- _Excerpt provided_
Original opinion text

August 29, 2025

The Honorable Josh Tetens
McLennan County District Attorney
219 North 6th Street, Suite 200
Waco, Texas 76701

Opinion No. KP-0496
Re: Use of funds collected under Local Government Code section 118.0216 (RQ-0549-KP)

Dear Mr. Tetens:

You ask whether section 118.0216 of the Local Government Code permits a fee collected by the county clerk for records management and preservation services to be used for a "management and preservation project that includes records of the McLennan County District Clerk." But you highlight "disagreement between county officials" as to whether the Local Government Code requires that these fees "only be used [for] records within the County Clerk's Office." Request Letter at 2. We understand that this disagreement results from statutory language governing a separate fee for the county clerk's archive, which "may be expended only for the preservation and restoration of the county clerk's records." Id. (quoting TEX. LOC. GOV'T CODE § 118.025(e)). Ultimately, you seek clarification on "the proper use of the fees collected" under section 118.0216. Id. at 3.

Records management and preservation fees can only be used for specified services related to the underlying filings.

- _Supplied information_
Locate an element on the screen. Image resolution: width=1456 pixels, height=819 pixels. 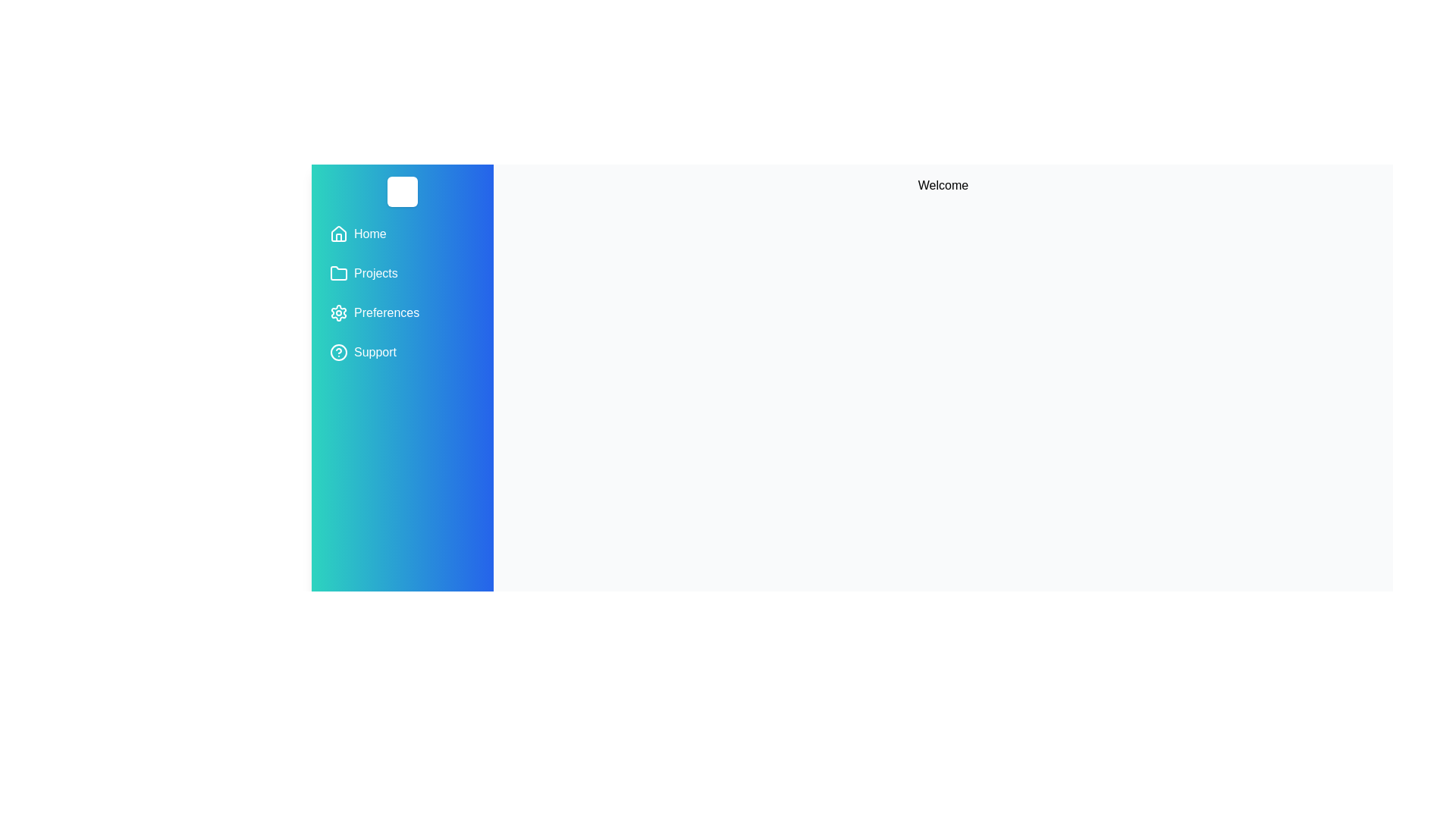
the menu item Home is located at coordinates (403, 234).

- _Challenge 1_
In the opinion letter on records fees, what is the opinion number?
- _Challenge 2_
Shorten the paragraph of the opinion letter on records fees that begins "You ask whether section 118.0216" while keeping its main facts.
- _Challenge 3_
Carry on the opinion letter on records fees from its last sentence.

- _Reply 1_
KP-0496

- _Reply 2_
The request asks whether a county clerk's records management and preservation fee under Local Government Code section 118.0216 may pay for a management and preservation project that includes records of the McLennan County District Clerk. County officials disagree on whether these fees may be used only for records in the County Clerk's Office. That disagreement comes from the wording of a separate fee for the county clerk's archive, which section 118.025(e) limits to preserving and restoring the county clerk's records. In the end, the request seeks clarification on the proper use of fees collected under section 118.0216.

- _Reply 3_
The principal aim of statutory interpretation is to "ascertain and give effect to the Legislature's intent." Bexar Appraisal Dist. v. Johnson, 691 S.W.3d 844, 847 (Tex. 2024) (quoting Odyssey 2020 Acad., Inc. v. Galveston Cent. Appraisal Dist., 624 S.W.3d 535, 540 (Tex. 2021)). Of course, that "intent is best revealed in legislative language." In re Off. of Att'y Gen., 422 S.W.3d 623, 629 (Tex. 2013). This requires that we "give meaning to every word in a statute, harmonizing each provision, while consider[ing] the context and framework of the entire statute." Pub. Util. Comm'n of Tex. v. Luminant Energy Co., 691 S.W.3d 448, 460 (Tex. 2024) (alteration in original) (footnote and citations omitted); accord TEX. GOV'T CODE § 311.011(a) ("Words and phrases shall be read in context and construed according to the rules of grammar and common usage."); see also, e.g., Brown v. City of Houston, 660 S.W.3d 749, 755 (Tex. 2023) (explaining statutory history is a "part of the context" (quoting ANTONIN SCALIA & BRYAN A. GARNER, READING LAW: THE INTERPRETATION OF LEGAL TEXTS 246 (2012))).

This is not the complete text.